McIntire procured a regular role on ABC's Naked City, before his character was killed off (in the episode, "The Bumper," done at his own suggestion, as he found the New York–based filming was not to his liking, with him living on the west coast then and asked to be released from the show). McIntire was cast from January to May 1961 in the supporting role of Pa Canfield in the NBC American Civil War drama The Americans.

He was a guest star playing a dogged investigative radio newsman "Lauren Hall" (a figure not unlike show narrator Walter Winchell) in The Untouchables episode; "A Seat On The Fence."

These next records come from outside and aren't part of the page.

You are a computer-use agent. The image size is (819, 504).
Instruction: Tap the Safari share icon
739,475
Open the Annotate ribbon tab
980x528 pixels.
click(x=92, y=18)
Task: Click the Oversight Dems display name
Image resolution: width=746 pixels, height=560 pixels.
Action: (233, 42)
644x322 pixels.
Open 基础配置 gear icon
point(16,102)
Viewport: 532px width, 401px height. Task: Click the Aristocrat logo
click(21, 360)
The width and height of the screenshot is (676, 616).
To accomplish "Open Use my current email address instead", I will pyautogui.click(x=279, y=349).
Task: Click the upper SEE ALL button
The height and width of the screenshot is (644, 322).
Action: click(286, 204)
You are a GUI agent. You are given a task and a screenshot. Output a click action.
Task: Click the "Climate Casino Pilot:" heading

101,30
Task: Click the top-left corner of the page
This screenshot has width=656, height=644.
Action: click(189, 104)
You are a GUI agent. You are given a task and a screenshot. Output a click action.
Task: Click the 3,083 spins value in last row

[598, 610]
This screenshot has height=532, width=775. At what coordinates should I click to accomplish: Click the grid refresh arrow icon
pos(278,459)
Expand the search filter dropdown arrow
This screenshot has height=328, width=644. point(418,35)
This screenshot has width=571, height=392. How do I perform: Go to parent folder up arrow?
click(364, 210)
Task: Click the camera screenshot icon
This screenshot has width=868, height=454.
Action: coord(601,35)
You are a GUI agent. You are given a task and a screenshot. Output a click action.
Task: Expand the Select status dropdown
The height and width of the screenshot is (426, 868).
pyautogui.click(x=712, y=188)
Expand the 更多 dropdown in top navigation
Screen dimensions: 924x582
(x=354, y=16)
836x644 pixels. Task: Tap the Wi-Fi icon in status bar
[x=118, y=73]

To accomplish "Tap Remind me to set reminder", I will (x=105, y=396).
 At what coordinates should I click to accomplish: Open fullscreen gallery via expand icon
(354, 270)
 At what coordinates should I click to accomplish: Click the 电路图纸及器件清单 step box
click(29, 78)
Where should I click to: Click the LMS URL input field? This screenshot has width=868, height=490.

Though McIntire had never played the lead in a theatrical film, television provided him with his most prominent and long-running role when, in 1961, he replaced the late Ward Bond in the NBC/ABC series Wagon Train, playing trail master Chris Hale in more than 150 episodes from 1961 to 1965. His co-stars were Robert Horton, Robert Fuller, Denny Scott Miller, Terry Wilson, Frank McGrath, and Michael Burns. Previous to this, in 1959, he had played the title character in the Wagon Train episode, "The Andrew Hale Story," in which he co-starred with Ward Bond.

In 1960, McIntire guest-starred as William Palmer in the series finale, "The Most Dangerous Gentleman," of the short-lived NBC western Overland Trail, starring William Bendix and Doug McClure, his subsequent co-star on The Virginian. Also in 1960, McIntire starred in a The Twilight Zone episode "The Chaser" where he played a mysterious purveyor of potions. McIntire guest-starred twice in the western TV series Bonanza. He played Sheriff Mike Latimer in the 1961 episode "The Bride" and he portrayed Old Charlie Conners in the 1966 episode "Old Charlie" (which also featured his wife Jeanette Nolan and their son Tim playing a young villain whom his character Charlie kills in self defense). In 1967, he guest-starred in an episode of CBS's short-lived western, Dundee and the Culhane.

McIntire replaced actor Charles Bickford (who had himself replaced Lee J. Cobb) on NBC's The Virginian in 1967 when Bickford died (the second time McIntire replaced the leading man in a television series after the lead died, the first being Ward Bond in Wagon Train). McIntire played Clay Grainger, the brother of Bickford's character for four seasons, a major recurring leading role in a weekly 90-minute western series similar in size and scope to his earlier work on Wagon Train.

He played the supporting role of Judge Parker in Rooster Cogburn (1975), the sequel to True Grit starring John Wayne and Katharine Hepburn, and appeared as Owen Keating in the 1977 television miniseries Aspen. His final film role was in Turner & Hooch (1989).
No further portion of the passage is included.